No Topical Cream Has Strong Evidence for Reducing Clearance Time of Molluscum Contagiosum
The most recent and highest quality evidence shows that molluscum contagiosum lesions typically resolve spontaneously in 6-12 months, and while several topical treatments have been studied, none have demonstrated consistent, clinically significant acceleration of clearance time that would justify routine use over physical removal methods.
Current Guideline Recommendations
The most recent guidelines 1 consistently state that treatment to remove lesions is indicated in symptomatic patients, with physical methods being the primary approach. Recommended physical removal options include:
- Incision and curettage (aggressive enough to cause bleeding)
- Simple excision
- Excision and cautery
- Cryotherapy
Importantly, guidelines explicitly note that molluscum lesions may spontaneously resolve but can persist for months to years 1, 2, 1.
Evidence on Topical Creams
Imiquimod 5% Cream - NOT Recommended
Multiple guidelines 3 specifically state that imiquimod was NOT shown to be of benefit compared with placebo in randomized controlled trials.
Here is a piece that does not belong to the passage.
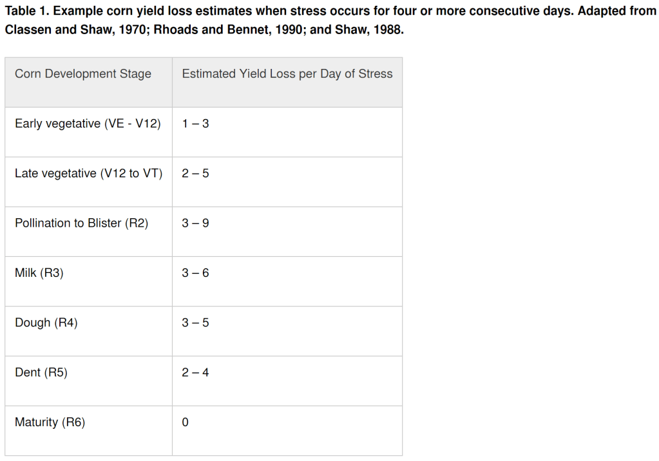Screen dimensions: 659x461
Task: Select the 'Early vegetative (VE - V12)' cell
Action: tap(88, 124)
While some observational studies and small trials showed partial responses 4, 5, 6, the FDA-requested randomized controlled trials definitively demonstrated lack of efficacy, though these remain unpublished 4.
Potassium Hydroxide 10% - Limited Evidence
Guidelines mention 10% potassium hydroxide as a treatment option 3, but note it has not proven highly successful. One comparative study showed similar efficacy to imiquimod (42% vs 44% complete clearance at 12 weeks), with faster onset but higher side effect rates 5.
Cantharidin - Inconsistent Results
Open-label studies suggest cantharidin may be effective 3, but in a small randomized controlled trial, improvement with cantharidin versus placebo was not statistically significant 3. A more recent 2018 trial 7 showed 36.2% clearance with cantharidin versus 10.6% with placebo (P=0.0065), but this represents modest benefit at best.
Berdazimer Gel (Zelsuvmi) - Recently FDA Approved
The FDA approved berdazimer gel 10.3% (Zelsuvmi) in January 2024 as the first prescription medication specifically for molluscum contagiosum 8. This nitric oxide-releasing topical is applied once daily for up to 12 weeks. Phase 3 trials (B-SIMPLE 2 and B-SIMPLE 4) demonstrated significant lesion reduction, though specific clearance rates and comparative efficacy data are not provided in the available evidence.
Other Topical Agents
- Acidified nitrite cream: One 1999 trial showed 75% cure rate versus 21% with control (P=0.01) 9, but this has not been validated in subsequent studies or incorporated into guidelines
- Podophyllotoxin, phenol, salicylic acid: Mentioned in systematic reviews 10 but lack robust evidence
Clinical Algorithm
For symptomatic patients requiring treatment:
First-line: Physical removal (curettage, cryotherapy, excision) - this provides immediate lesion elimination
Consider berdazimer gel (Zelsuvmi) if:
- Physical removal is refused or impractical
- Multiple widespread lesions present
- Patient/parent preference for at-home treatment
- Apply once daily for up to 12 weeks 8
Watchful waiting is acceptable for:
- Asymptomatic lesions
- Immunocompetent patients
- When risk of transmission is low
- Expected spontaneous resolution in 6-12 months 3
Critical Caveats
- Conjunctivitis may require weeks to resolve even after lesion elimination 1, 2, 1
- In adults, large/multiple lesions with minimal inflammation may indicate immunocompromised state - requires further evaluation 1, 2, 1
- Common side effects of topical treatments include local irritation, burning, erythema, and staining 7, 9, 5
- No topical cream has been shown to reliably reduce clearance time to less than the natural 6-12 month course in high-quality studies
The evidence does not support routine use of topical creams to accelerate clearance time. Physical removal remains the most effective approach when treatment is desired, with the newly approved berdazimer gel representing the first FDA-approved topical option for patients preferring non-invasive treatment.